Flora Sakketou


2022

pdf
FACTOID: A New Dataset for Identifying Misinformation Spreaders and Political Bias
Flora Sakketou | Joan Plepi | Riccardo Cervero | Henri Jacques Geiss | Paolo Rosso | Lucie Flek
Proceedings of the Thirteenth Language Resources and Evaluation Conference

Proactively identifying misinformation spreaders is an important step towards mitigating the impact of fake news on our society. In this paper, we introduce a new contemporary Reddit dataset for fake news spreader analysis, called FACTOID, monitoring political discussions on Reddit since the beginning of 2020. The dataset contains over 4K users with 3.4M Reddit posts, and includes, beyond the users’ binary labels, also their fine-grained credibility level (very low to very high) and their political bias strength (extreme right to extreme left). As far as we are aware, this is the first fake news spreader dataset that simultaneously captures both the long-term context of users’ historical posts and the interactions between them. To create the first benchmark on our data, we provide methods for identifying misinformation spreaders by utilizing the social connections between the users along with their psycho-linguistic features. We show that the users’ social interactions can, on their own, indicate misinformation spreading, while the psycho-linguistic features are mostly informative in non-neural classification settings. In a qualitative analysis we observe that detecting affective mental processes correlates negatively with right-biased users, and that the openness to experience factor is lower for those who spread fake news.

pdf
Investigating User Radicalization: A Novel Dataset for Identifying Fine-Grained Temporal Shifts in Opinion
Flora Sakketou | Allison Lahnala | Liane Vogel | Lucie Flek
Proceedings of the Thirteenth Language Resources and Evaluation Conference

There is an increasing need for the ability to model fine-grained opinion shifts of social media users, as concerns about the potential polarizing social effects increase.

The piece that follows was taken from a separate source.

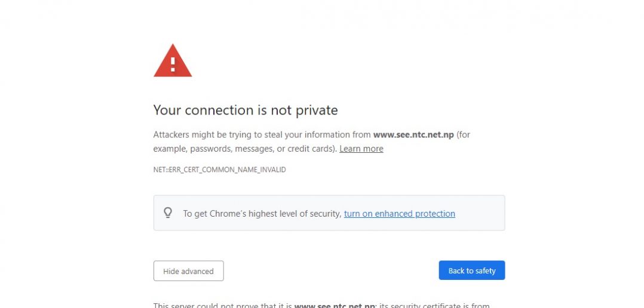Open the Learn more link
This screenshot has width=644, height=308.
coord(361,149)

However, the lack of publicly available datasets that are suitable for the task presents a major challenge. In this paper, we introduce an innovative annotated dataset for modeling subtle opinion fluctuations and detecting fine-grained stances. The dataset includes a sufficient amount of stance polarity and intensity labels per user over time and within entire conversational threads, thus making subtle opinion fluctuations detectable both in long term and in short term. All posts are annotated by non-experts and a significant portion of the data is also annotated by experts. We provide a strategy for recruiting suitable non-experts. Our analysis of the inter-annotator agreements shows that the resulting annotations obtained from the majority vote of the non-experts are of comparable quality to the annotations of the experts. We provide analyses of the stance evolution in short term and long term levels, a comparison of language usage between users with vacillating and resolute attitudes, and fine-grained stance detection baselines.

pdf
OK Boomer: Probing the socio-demographic Divide in Echo Chambers
Henri-Jacques Geiss | Flora Sakketou | Lucie Flek
Proceedings of the Tenth International Workshop on Natural Language Processing for Social Media

Social media platforms such as Twitter or Reddit have become an integral part in political opinion formation and discussions, accompanied by potential echo chamber forming. In this paper, we examine the relationships between the interaction patterns, the opinion polarity, and the socio-demographic characteristics in discussion communities on Reddit. On a dataset of over 2 million posts coming from over 20k users, we combine network community detection algorithms, reliable stance polarity annotations, and NLP-based socio-demographic estimations, to identify echo chambers and understand their properties at scale. We show that the separability of the interaction communities is more strongly correlated to the relative socio-demographic divide, rather than the stance polarity gap size. We further demonstrate that the socio-demographic classifiers have a strong topical bias and should be used with caution, merely for the relative community difference comparisons within a topic, rather than for any absolute labeling.

pdf
Temporal Graph Analysis of Misinformation Spreaders in Social Media
Joan Plepi | Flora Sakketou | Henri-Jacques Geiss | Lucie Flek
Proceedings of TextGraphs-16: Graph-based Methods for Natural Language Processing

Proactively identifying misinformation spreaders is an important step towards mitigating the impact of fake news on our society. Although the news domain is subject to rapid changes over time, the temporal dynamics of the spreaders’ language and network have not been explored yet. In this paper, we analyze the users’ time-evolving semantic similarities and social interactions and show that such patterns can, on their own, indicate misinformation spreading. Building on these observations, we propose a dynamic graph-based framework that leverages the dynamic nature of the users’ network for detecting fake news spreaders. We validate our design choice through qualitative analysis and demonstrate the contributions of our model’s components through a series of exploratory and ablative experiments on two datasets.